CL : Quels sont vos auteurs préférés ?

MS : Shake­speare, Cer­van­tès, Rabelais, La Fontaine, Ana­tole France, Ramuz, Claude Simon, Julien Gracq.

CL : Qu’est-ce qui est le plus dif­fi­cile dans le proces­sus de créa­tion de l’ouvrage ?

MS : Seul Dieu crée, pour les croyants.

CL : Quelle impor­tance a le titre d’un ouvrage/ qu’est ce qui fait un bon ou un mau­vais titre ?

MS : Très impor­tant, avec la qua­trième de cou­ver­ture. Les gens vont-ils plus loin, sauf excep­tion, lorsqu’ils feuil­let­tent un livre sur un ray­on de super­marché ? Quand il y figure.

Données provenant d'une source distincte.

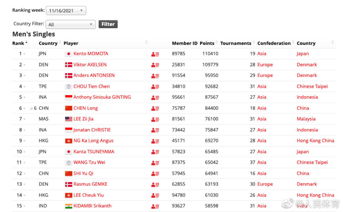Open the Chinese Taipei link for CHOU Tien Chen

click(312, 86)
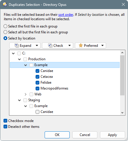This screenshot has width=128, height=141.
Task: Choose Select all but the first file
Action: pos(5,32)
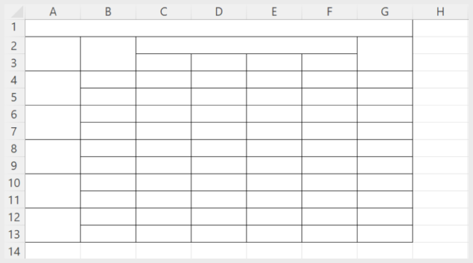The width and height of the screenshot is (473, 263).
Task: Select column F header
Action: tap(329, 12)
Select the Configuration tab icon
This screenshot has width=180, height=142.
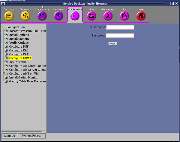click(75, 16)
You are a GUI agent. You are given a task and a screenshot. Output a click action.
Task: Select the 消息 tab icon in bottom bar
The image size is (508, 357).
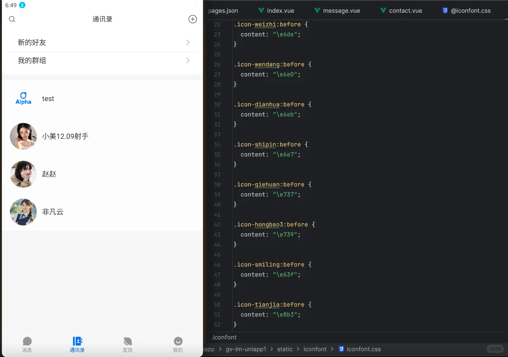tap(27, 340)
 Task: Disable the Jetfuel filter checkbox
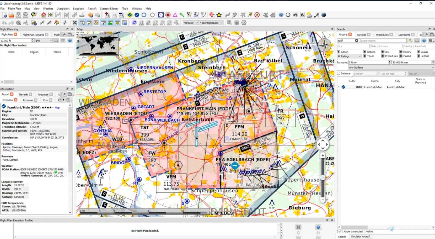coord(417,56)
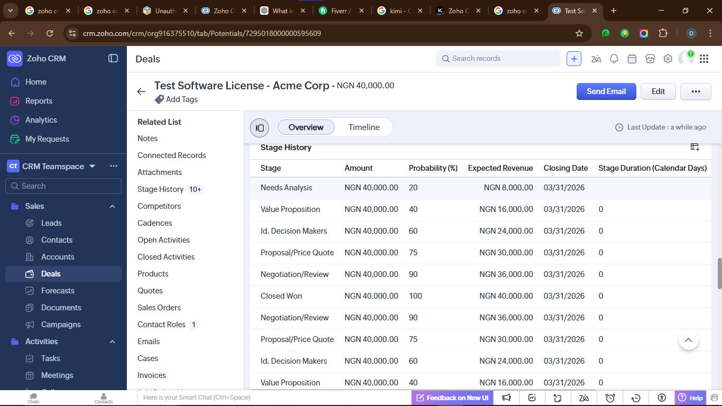This screenshot has width=722, height=406.
Task: Toggle the left sidebar collapse icon
Action: click(113, 59)
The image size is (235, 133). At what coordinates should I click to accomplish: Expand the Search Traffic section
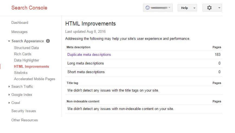9,86
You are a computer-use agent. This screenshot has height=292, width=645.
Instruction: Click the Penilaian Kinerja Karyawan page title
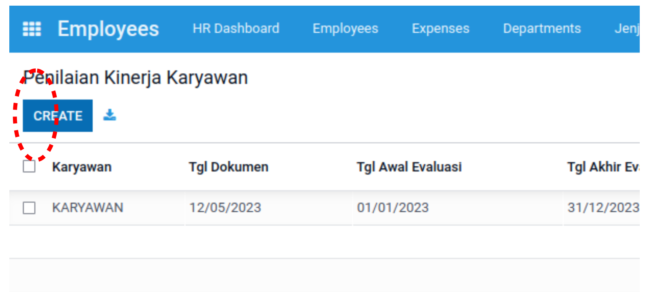136,77
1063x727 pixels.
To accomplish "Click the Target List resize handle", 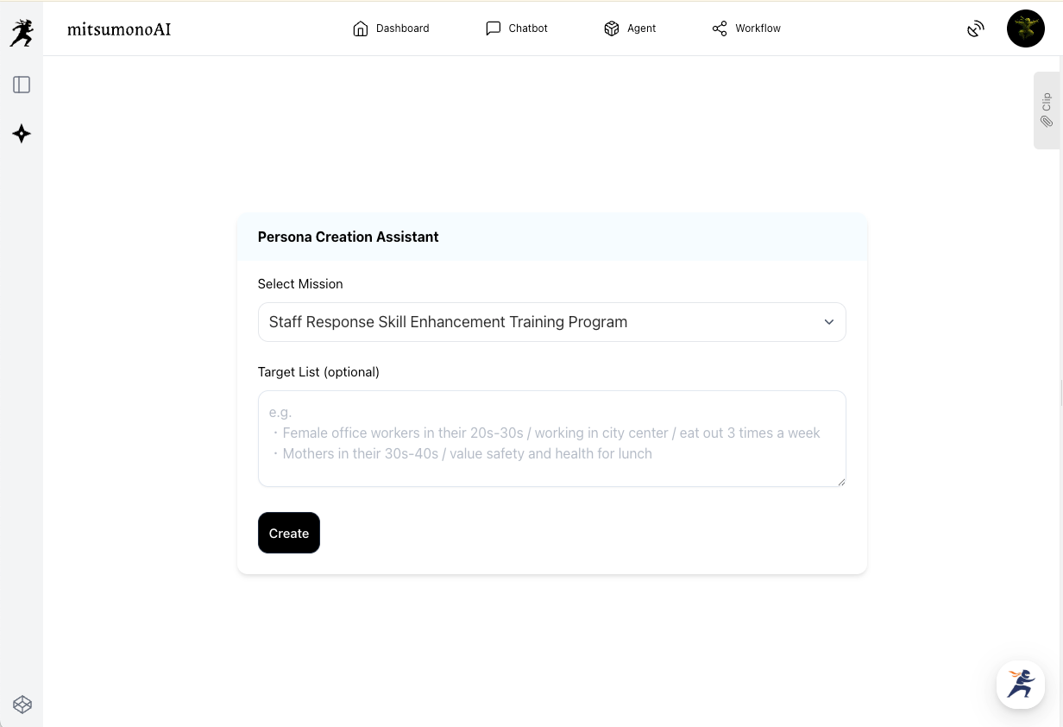I will [x=841, y=482].
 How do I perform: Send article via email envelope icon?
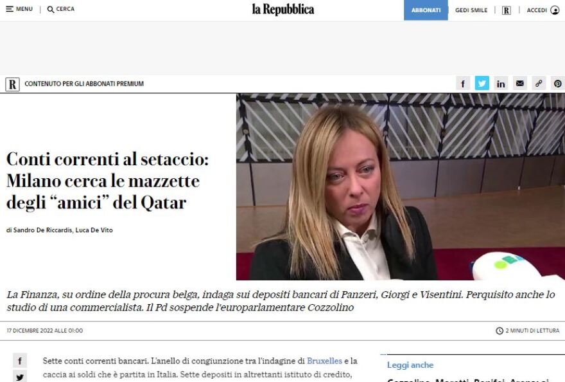(519, 84)
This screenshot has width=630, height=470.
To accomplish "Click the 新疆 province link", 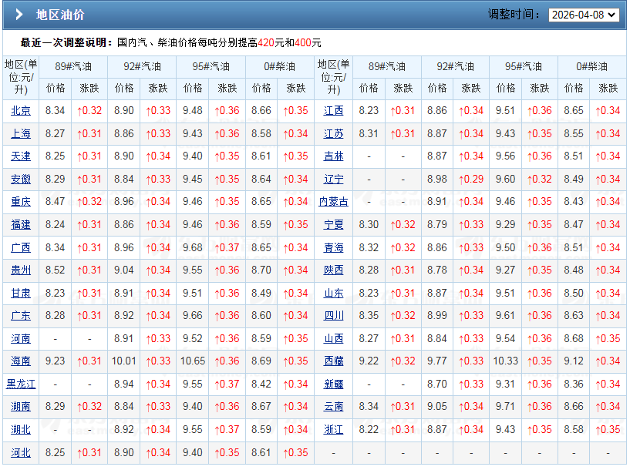I will coord(334,384).
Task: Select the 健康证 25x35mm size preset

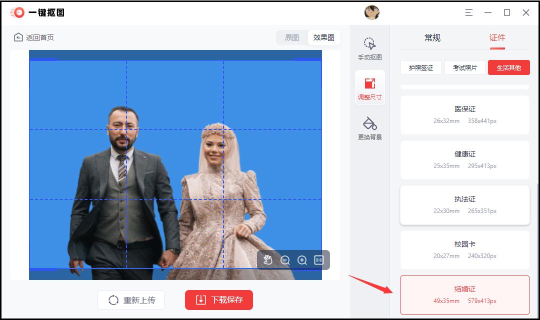Action: (x=465, y=160)
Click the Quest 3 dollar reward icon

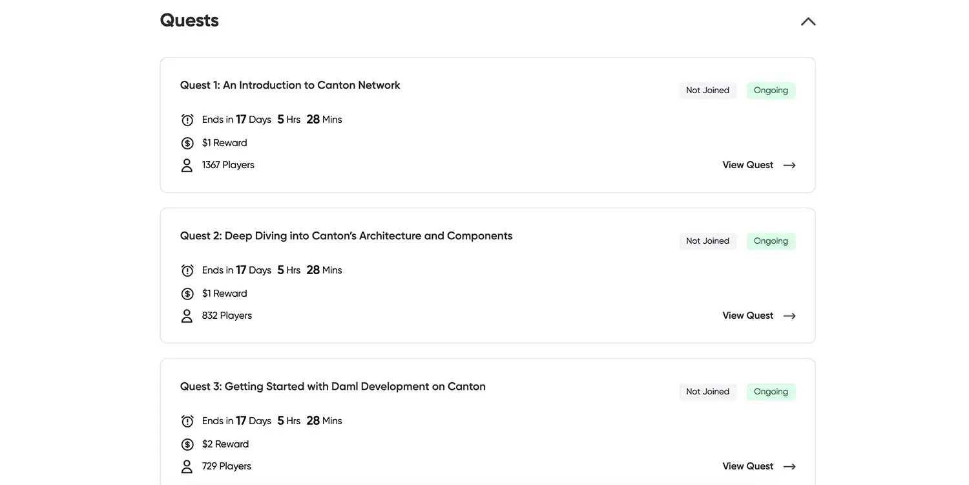pos(187,444)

CL : Qu’est-ce que pour vous un bon livre ?

MS : Celui que l’on ne lâche plus.

CL : Que pensez-vous du lien éditeur/auteur ?

MS : Oh là là !

CL : Quels sont vos regrets dans votre car­rière d’écrivain ?

MS : Pas de regrets, suis-je Joachim du Bellay ?

CL : En résumé que pou­vez-vous dire de votre expéri­ence d’auteur ?

MS : Ça suit son train.

CL : Quels con­seils prodigueriez-vous aux jeunes auteurs ?

MS : Écrivez ce qui ne peut être parlé.

CL : Un dernier mot pour vos lecteurs ?

MS : Le dernier ? N’y croyez pas trop.

 Mar­cel Séguier est décédé en juin 2018, nous lui avons ren­du hom­mage dans un article.